*** Opening SUPPLIED PASSAGE ***

Despite Lean Times, A Class Act Expects 'Better' Days

News   Despite Lean Times, A Class Act Expects 'Better' Days "I've been fat, I've been thin," sings a hopeful Ed Kleban in the Broadway musical, A Class Act, a so-far cult favorite that has been particularly lean at the Ambassador Theatre box office in recent weeks.

"I've been fat, I've been thin," sings a hopeful Ed Kleban in the Broadway musical, A Class Act, a so-far cult favorite that has been particularly lean at the Ambassador Theatre box office in recent weeks.

Although Kleban (played by Lonny Price) concludes that "thin is better," producers of the new musical based on the songwriter's life would like the box office to be much fatter than it has been in recent weeks. For the week ending April 8, A Class Act grossed a mere $88,552, representing 23.55 percent of capacity at the Ambassador Theatre.

"You got bulldog producers," said Marty Bell, who is mounting the valentine to musical theatre with producers Chase Mishkin, Arielle Tepper. Bell said the producers are in it for the long haul, and he expects a surge in business in coming weeks due to word of mouth, the new TV ad campaign and a direct-mail effort.

Bell likened the strategy of selling A Class Act to selling an Off-Broadway work: It takes 10-12 weeks for a momentum to build.

*** Closing SUPPLIED PASSAGE ***

--- TASK REQUIREMENTS ---
[1] Output the passage of the A Class Act article between "News   Despite" and "the Ambassador Theatre.", inclusive.
[2] In the article about A Class Act, which actor plays Ed Kleban?
[3] Write the next part of the news article on the A Class Act box office, picking up after its final sentence.
The entries that come after this have no connection to the A Class Act article.

*** Opening DATA RECORDS ***

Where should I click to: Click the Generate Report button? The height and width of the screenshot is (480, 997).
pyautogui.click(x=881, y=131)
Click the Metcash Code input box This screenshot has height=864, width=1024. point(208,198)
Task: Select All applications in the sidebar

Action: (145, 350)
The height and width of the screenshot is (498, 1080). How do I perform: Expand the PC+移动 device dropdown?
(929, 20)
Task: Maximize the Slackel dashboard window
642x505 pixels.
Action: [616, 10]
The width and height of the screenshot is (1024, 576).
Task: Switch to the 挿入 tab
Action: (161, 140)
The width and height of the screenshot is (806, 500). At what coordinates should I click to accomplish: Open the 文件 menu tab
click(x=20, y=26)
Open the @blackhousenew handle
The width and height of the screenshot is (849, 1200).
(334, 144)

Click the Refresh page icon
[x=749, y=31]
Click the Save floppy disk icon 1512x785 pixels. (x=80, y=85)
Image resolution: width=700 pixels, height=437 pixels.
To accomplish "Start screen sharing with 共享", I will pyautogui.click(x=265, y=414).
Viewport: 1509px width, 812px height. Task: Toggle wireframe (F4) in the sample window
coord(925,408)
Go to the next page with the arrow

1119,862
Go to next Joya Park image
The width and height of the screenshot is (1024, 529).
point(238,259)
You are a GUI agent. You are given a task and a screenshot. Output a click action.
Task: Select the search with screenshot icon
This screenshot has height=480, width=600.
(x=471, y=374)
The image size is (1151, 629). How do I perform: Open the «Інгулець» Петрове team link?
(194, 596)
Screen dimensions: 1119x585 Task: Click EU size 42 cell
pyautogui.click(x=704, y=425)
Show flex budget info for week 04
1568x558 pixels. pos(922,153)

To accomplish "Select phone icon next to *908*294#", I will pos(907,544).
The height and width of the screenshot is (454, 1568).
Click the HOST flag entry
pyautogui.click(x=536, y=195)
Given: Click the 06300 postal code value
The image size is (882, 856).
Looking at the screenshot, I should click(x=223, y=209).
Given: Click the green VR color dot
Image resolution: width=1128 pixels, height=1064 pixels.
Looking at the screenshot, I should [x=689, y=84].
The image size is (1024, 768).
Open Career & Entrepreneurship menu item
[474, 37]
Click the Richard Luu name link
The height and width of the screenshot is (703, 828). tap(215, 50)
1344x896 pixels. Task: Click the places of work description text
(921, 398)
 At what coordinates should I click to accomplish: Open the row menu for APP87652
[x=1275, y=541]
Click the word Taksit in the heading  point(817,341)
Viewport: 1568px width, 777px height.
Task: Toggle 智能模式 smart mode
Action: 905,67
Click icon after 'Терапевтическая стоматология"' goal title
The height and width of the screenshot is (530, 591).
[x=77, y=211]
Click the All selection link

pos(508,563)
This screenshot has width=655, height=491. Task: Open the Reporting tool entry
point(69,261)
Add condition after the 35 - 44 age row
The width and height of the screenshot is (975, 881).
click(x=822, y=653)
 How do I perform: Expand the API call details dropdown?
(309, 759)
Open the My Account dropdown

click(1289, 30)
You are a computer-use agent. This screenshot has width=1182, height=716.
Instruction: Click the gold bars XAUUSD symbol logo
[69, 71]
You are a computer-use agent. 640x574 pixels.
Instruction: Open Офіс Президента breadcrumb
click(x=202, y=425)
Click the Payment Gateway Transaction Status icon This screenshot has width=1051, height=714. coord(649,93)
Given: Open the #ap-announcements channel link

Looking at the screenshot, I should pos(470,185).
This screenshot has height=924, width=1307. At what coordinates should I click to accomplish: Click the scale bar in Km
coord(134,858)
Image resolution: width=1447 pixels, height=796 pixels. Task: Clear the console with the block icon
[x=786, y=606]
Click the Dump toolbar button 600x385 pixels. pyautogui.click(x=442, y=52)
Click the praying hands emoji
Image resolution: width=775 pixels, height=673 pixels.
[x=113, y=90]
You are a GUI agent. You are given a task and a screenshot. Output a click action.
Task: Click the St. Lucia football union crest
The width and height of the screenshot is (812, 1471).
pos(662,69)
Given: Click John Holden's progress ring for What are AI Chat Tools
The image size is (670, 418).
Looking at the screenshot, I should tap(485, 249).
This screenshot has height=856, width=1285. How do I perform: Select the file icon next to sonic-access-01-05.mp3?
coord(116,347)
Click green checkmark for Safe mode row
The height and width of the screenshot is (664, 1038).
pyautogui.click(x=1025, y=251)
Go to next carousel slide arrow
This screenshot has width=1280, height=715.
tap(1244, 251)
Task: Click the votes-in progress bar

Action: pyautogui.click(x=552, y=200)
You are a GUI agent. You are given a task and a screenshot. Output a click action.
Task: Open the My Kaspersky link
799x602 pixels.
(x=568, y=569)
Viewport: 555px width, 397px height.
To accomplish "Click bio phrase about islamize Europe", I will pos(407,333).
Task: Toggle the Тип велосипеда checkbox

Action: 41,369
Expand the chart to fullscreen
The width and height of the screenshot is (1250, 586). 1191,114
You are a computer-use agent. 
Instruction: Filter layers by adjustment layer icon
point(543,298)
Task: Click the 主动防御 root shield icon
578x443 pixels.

*** Closing DATA RECORDS ***

--- EXPECTED RESPONSES ---
[1]
News   Despite Lean Times, A Class Act Expects 'Better' Days "I've been fat, I've been thin," sings a hopeful Ed Kleban in the Broadway musical, A Class Act, a so-far cult favorite that has been particularly lean at the Ambassador Theatre box office in recent weeks.

"I've been fat, I've been thin," sings a hopeful Ed Kleban in the Broadway musical, A Class Act, a so-far cult favorite that has been particularly lean at the Ambassador Theatre box office in recent weeks.

Although Kleban (played by Lonny Price) concludes that "thin is better," producers of the new musical based on the songwriter's life would like the box office to be much fatter than it has been in recent weeks. For the week ending April 8, A Class Act grossed a mere $88,552, representing 23.55 percent of capacity at the Ambassador Theatre.

[2] Lonny Price

[3]
Bell also said he's looking to the horizon of May 7, when the Tony Award nominations are announced. He expects the intimate, sentimental musical to get noticed by Tony nominators. One of the hot Tony-season stories could be that the late Kleban, whose story is fictionalized in the musical co-written by Price and Linda Kline, gets a posthumous Best Score Tony nomination. The musical, first seen at Manhattan Theatre Club, concerns neurotic songwriter Kleban's wish to land as a Broadway composer-lyricist rather than just a lyricist (he wrote words to Marvin Hamlisch's music in A Chorus Line). A Tony nom — and a win — for full score would be the realization of Kleban's apparent lifelong dream. He was felled by cancer in 1987.

Although the score is a sentimental favorite for a Tony nom, a handful of other "new" scores this season will be competing, including The Full Monty, Jane Eyre, Tom Sawyer, The Producers and Seussical

. Observers of A Class Act point to likely Tony noms (at least) for Lonny Price, as the tirelessly complicated and plaintive Kleban, and Randy Graff, who plays best pal Sophie. Graff gets only one solo in the show, "The Next Best Thing to Love," but it succeeds in the same way her solo in City of Angels, "You Can Always Count on Me," did. That memorable Cy Coleman song — and her good-gal interpretation of it — is cited as a major reason Graff won a previous Best Featured Actress (Musical) Tony.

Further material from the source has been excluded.